→ **Excerpted data**
<<<<

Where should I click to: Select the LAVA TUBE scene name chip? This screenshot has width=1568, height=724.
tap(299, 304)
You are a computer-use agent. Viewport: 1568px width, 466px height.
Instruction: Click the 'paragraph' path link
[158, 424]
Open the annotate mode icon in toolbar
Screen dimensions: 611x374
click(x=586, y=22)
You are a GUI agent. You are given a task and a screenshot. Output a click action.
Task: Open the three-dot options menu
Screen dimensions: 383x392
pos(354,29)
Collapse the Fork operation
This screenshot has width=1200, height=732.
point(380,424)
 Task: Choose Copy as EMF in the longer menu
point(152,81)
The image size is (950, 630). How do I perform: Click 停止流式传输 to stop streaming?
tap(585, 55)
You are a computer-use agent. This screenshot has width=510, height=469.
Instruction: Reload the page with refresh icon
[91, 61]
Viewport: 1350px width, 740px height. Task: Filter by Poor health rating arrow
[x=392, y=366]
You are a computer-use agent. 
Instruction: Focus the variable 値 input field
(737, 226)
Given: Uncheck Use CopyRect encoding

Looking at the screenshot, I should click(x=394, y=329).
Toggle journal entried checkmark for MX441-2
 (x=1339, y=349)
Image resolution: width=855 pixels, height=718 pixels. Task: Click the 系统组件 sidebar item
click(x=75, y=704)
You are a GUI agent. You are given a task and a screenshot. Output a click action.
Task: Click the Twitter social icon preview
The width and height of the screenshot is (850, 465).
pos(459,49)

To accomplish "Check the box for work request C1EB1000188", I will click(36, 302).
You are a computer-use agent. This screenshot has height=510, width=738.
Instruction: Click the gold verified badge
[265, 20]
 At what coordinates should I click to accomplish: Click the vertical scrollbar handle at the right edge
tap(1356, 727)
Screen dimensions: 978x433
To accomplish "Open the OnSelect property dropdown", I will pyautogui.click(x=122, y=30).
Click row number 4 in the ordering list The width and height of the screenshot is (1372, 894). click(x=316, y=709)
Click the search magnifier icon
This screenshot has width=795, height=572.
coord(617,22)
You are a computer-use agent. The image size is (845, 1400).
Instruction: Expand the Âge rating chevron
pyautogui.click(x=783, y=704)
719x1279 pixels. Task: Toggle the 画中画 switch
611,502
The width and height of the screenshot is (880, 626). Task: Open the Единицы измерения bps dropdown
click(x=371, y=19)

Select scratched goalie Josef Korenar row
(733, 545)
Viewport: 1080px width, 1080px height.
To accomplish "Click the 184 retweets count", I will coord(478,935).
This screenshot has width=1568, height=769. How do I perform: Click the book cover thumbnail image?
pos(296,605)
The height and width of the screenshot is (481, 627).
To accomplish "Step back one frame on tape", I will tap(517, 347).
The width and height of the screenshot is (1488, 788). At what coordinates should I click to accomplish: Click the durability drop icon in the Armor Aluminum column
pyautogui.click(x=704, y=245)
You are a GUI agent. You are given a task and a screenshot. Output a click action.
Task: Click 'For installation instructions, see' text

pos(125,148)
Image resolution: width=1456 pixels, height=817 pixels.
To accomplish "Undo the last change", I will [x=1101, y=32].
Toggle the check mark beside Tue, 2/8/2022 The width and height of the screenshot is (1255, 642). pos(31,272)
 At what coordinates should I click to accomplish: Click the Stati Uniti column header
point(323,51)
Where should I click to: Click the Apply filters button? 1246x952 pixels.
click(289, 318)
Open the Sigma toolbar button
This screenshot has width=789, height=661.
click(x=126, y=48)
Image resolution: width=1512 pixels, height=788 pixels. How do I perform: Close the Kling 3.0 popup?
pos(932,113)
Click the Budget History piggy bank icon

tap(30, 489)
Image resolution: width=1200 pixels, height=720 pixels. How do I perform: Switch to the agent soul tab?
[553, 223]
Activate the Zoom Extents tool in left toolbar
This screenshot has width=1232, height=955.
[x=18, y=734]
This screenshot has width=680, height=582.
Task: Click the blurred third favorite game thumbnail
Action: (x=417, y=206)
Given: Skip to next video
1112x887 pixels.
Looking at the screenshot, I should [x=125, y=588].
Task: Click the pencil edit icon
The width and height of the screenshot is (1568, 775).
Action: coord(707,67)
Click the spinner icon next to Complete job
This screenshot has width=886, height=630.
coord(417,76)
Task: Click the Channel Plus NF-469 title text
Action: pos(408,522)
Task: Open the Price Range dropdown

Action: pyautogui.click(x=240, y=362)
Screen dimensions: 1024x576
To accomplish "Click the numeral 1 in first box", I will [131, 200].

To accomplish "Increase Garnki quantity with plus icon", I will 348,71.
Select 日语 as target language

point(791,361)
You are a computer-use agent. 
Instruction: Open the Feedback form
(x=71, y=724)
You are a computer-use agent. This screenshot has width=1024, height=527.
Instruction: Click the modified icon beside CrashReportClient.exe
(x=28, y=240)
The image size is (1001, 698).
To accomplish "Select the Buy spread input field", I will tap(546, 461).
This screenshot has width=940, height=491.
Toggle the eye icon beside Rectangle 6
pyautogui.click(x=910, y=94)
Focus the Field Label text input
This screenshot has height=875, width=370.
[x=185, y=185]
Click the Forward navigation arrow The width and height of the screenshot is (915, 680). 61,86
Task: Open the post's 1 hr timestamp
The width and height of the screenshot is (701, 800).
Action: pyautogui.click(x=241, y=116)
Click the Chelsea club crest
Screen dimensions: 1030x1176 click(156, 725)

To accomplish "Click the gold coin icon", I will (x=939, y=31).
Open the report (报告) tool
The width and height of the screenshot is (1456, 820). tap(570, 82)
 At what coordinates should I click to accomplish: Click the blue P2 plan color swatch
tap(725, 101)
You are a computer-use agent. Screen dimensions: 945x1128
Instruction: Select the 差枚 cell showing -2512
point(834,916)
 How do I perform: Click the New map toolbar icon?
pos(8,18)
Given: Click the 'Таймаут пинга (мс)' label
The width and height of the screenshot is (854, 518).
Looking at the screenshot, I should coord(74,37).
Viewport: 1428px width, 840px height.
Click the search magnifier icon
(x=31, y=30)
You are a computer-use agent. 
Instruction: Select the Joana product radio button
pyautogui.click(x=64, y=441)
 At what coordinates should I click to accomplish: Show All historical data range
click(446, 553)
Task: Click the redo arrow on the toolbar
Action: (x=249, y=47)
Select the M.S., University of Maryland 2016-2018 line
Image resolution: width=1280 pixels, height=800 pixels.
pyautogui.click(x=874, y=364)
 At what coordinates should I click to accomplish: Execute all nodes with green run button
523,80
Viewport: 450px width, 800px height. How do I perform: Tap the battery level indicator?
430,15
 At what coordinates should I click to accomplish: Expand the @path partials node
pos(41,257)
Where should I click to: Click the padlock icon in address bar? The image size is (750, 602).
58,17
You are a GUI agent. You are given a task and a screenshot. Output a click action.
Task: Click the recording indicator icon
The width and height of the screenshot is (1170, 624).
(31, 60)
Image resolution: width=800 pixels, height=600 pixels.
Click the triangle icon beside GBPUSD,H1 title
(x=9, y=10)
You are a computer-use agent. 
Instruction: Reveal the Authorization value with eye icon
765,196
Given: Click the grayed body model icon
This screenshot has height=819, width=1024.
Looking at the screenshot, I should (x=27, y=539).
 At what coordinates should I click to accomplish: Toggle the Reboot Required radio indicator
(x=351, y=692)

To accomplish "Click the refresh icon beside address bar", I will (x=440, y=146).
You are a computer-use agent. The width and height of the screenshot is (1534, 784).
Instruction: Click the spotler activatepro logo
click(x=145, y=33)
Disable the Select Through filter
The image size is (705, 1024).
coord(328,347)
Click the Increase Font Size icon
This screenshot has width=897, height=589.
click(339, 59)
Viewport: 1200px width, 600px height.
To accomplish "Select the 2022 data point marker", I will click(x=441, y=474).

>>>>

→ **Exercise goal**
In the records above, find the line containing "Collapse the Fork operation" and restate word for word every line from the first through that one.

→ **Answer to the exercise**
Where should I click to: Select the LAVA TUBE scene name chip? This screenshot has width=1568, height=724.
tap(299, 304)
You are a computer-use agent. Viewport: 1568px width, 466px height.
Instruction: Click the 'paragraph' path link
[158, 424]
Open the annotate mode icon in toolbar
Screen dimensions: 611x374
click(x=586, y=22)
You are a GUI agent. You are given a task and a screenshot. Output a click action.
Task: Open the three-dot options menu
Screen dimensions: 383x392
pos(354,29)
Collapse the Fork operation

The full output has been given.